# If you could adopt any dog...



## GreyhoundGirl

Okay, this isn't ment to be serious, it's just a fun "fantasy" thread. Weather it isn't in your budget, or a family member doen't want another dog, list the dog(s) you'd like to adopt!

I'd be thrilled if I could adopt this little girl. The only thing is she's in Florida, thousands of miles away  ... She sure is a sweetie though. 

http://www.greyhoundpetsorlando.org/ARCHIVE/KS Nugget.jpg

EDIT: awww! Looks like my sweetie's been adopted. Good for her, she deserves a good home. Young fawns always go quickly...


----------



## Curbside Prophet

This is a tough one for me because I've handled so many wonderful dogs at the shelter. If I had a dollar for every dog I've asked _why are you here? _I'd be a wealthy man. I would imagine my next dog will have "issues", will probably have been sitting a shelter for a long time, and will probably have been in and out of many homes. What kind of dog it is, it's age, or what it will look like is irrelevant to me at this point...but I've always got my eye out to the rescue Elsa came from. All I need is a bigger home to make it happen.


----------



## Tess&Coco

<Sigh> It's probably not good for my soul to look at the rehoming pages of Dogs Trust (national charity in the UK). But I do.. and I tend to focus on the "sticky" dogs which have been in the kennels a long time.

Today's favourites

http://www.dogstrust.org.uk/rehoming/our_dogs/dog/?dog=111788&index=85&rehomingcentreid=0&pn=5

http://www.dogstrust.org.uk/rehoming/our_dogs/dog/?dog=111720&index=137&rehomingcentreid=0&pn=7

http://www.dogstrust.org.uk/rehoming/our_dogs/dog/?dog=111248&index=257&rehomingcentreid=0&pn=13


----------



## iwantmypup

oh wow this is tough.. but I know since I cannnot.. cannnot look at petfinder or anything I would... Well when I am rich , I will have a huge.. A HUGE place of land and I will go to 3 shelters and adopt all of the dogs.. I there will be a lake and I can have the dogs run free , with safety of course.. there will be a huge fence surrounding my place. and I will be an amazing chef so I can cook for them.. and I will be an awesome trainer so I can train them..and I... umm.....OH and depending were I live it will be different.. like if I live in a cold area and get alot of short haired dogs I can knit them sweaters.. and if I get alot of long haired dogs.. in a warm place I will get them cooling packs and I will have alot of shade..and alll will be spayed and neutured.. and I will get all kinds of dogs!
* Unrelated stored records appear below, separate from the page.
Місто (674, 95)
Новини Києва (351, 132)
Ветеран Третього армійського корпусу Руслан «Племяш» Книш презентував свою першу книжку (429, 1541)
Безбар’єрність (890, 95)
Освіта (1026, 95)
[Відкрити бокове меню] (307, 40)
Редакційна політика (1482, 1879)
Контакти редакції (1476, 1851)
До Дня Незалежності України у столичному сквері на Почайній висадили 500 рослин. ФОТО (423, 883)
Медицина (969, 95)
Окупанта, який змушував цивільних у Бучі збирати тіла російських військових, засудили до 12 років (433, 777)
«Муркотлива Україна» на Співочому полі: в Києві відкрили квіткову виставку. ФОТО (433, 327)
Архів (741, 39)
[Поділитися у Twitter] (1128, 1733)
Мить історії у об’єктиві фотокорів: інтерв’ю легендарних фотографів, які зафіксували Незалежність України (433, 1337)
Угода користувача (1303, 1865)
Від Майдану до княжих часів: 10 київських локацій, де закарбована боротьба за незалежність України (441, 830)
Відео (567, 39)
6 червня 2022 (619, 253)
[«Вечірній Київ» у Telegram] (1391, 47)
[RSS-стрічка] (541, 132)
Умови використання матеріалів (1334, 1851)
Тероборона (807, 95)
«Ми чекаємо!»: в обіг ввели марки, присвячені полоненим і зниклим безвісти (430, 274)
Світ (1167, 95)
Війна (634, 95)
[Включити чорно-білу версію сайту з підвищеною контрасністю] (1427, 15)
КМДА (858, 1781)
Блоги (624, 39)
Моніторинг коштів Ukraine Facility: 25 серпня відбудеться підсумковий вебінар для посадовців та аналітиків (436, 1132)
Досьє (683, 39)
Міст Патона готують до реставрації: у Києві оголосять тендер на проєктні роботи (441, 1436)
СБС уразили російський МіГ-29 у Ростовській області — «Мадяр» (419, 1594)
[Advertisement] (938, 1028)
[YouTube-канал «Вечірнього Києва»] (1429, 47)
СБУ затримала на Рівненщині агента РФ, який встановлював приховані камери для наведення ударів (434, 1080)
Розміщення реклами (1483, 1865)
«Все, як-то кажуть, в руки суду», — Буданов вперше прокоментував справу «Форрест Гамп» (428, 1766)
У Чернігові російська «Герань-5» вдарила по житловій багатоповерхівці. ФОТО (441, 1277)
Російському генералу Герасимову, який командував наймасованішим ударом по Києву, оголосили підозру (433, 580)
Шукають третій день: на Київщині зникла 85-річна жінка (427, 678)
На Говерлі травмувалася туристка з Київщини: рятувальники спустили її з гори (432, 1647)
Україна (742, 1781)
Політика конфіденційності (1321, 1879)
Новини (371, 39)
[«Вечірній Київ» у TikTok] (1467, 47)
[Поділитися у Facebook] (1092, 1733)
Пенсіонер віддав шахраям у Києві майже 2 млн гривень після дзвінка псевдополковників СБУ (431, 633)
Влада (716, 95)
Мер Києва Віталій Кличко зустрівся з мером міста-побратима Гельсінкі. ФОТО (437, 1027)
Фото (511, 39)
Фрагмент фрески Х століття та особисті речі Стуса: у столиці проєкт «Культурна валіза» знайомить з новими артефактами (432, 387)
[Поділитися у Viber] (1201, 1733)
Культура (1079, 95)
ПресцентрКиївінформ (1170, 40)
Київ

Little chihuahuas.. too big great danes!And if there is a dog that needs help with training and can help them.. and I will be a vet so that willl be great.. 

and if that doesn't work out... I will be the best vet ever and I will be up with all kinds of vet technology and I will travel the world helping animals get the care they need to find a loving home


----------



## GreyhoundGirl

Tess&Coco: That scooby seems like a sweetie. If I were closer he'd probably be quite appealing to me, too, sounds like with a little training he'd be an agility pro!  Hope the poor little guy gets swooped up soon...

By the way, what does "Sticky" mean?


----------



## iwantmypup

I think sticky in this case means like ones they put..like first because they have been in there soo long.. by first I mean like they post them firsta


----------



## GreyhoundGirl

Awww! I'd feel so bad for those dogs...  Jenny had been at the SPCA 2 weeks when we got her. Even that seems like a long time for a dog to be alone in a cage...


----------



## chucky

if i could, i,d adopt every single dog 50lb and up. i,m not a big fan of small dogs, i like them, as long as someone else owns them.


----------



## lovemygreys

WV's Bim I just noticed he'd been returned to the group. He stayed in our kennel before he was adopted and I remember his adoption day very well. He looked pretty rough from the track as some black dogs can and I thought the person would pick the other dog in a heartbeat (gorgeous white male)...but she picked Bim. He was a GREYT dog and I was thrilled she could see past the dull, sparse coat and flea dermatitis to his beautiful personality. I hate to any of the babies that were in my kennel get bounced, so I always want to adopt them to make sure they are safe and loved forever. Alas, I can't adopt them all


----------



## Alpha

Awhile back I had gone to the shelter looking for an older dog that we might be able to adopt and give him a few great years instead of living in the humane society but I came across Maverick. A one year old, black/white Staffordshire Terrier. The little guy was such a sweetheart and I wish I could've taken him home.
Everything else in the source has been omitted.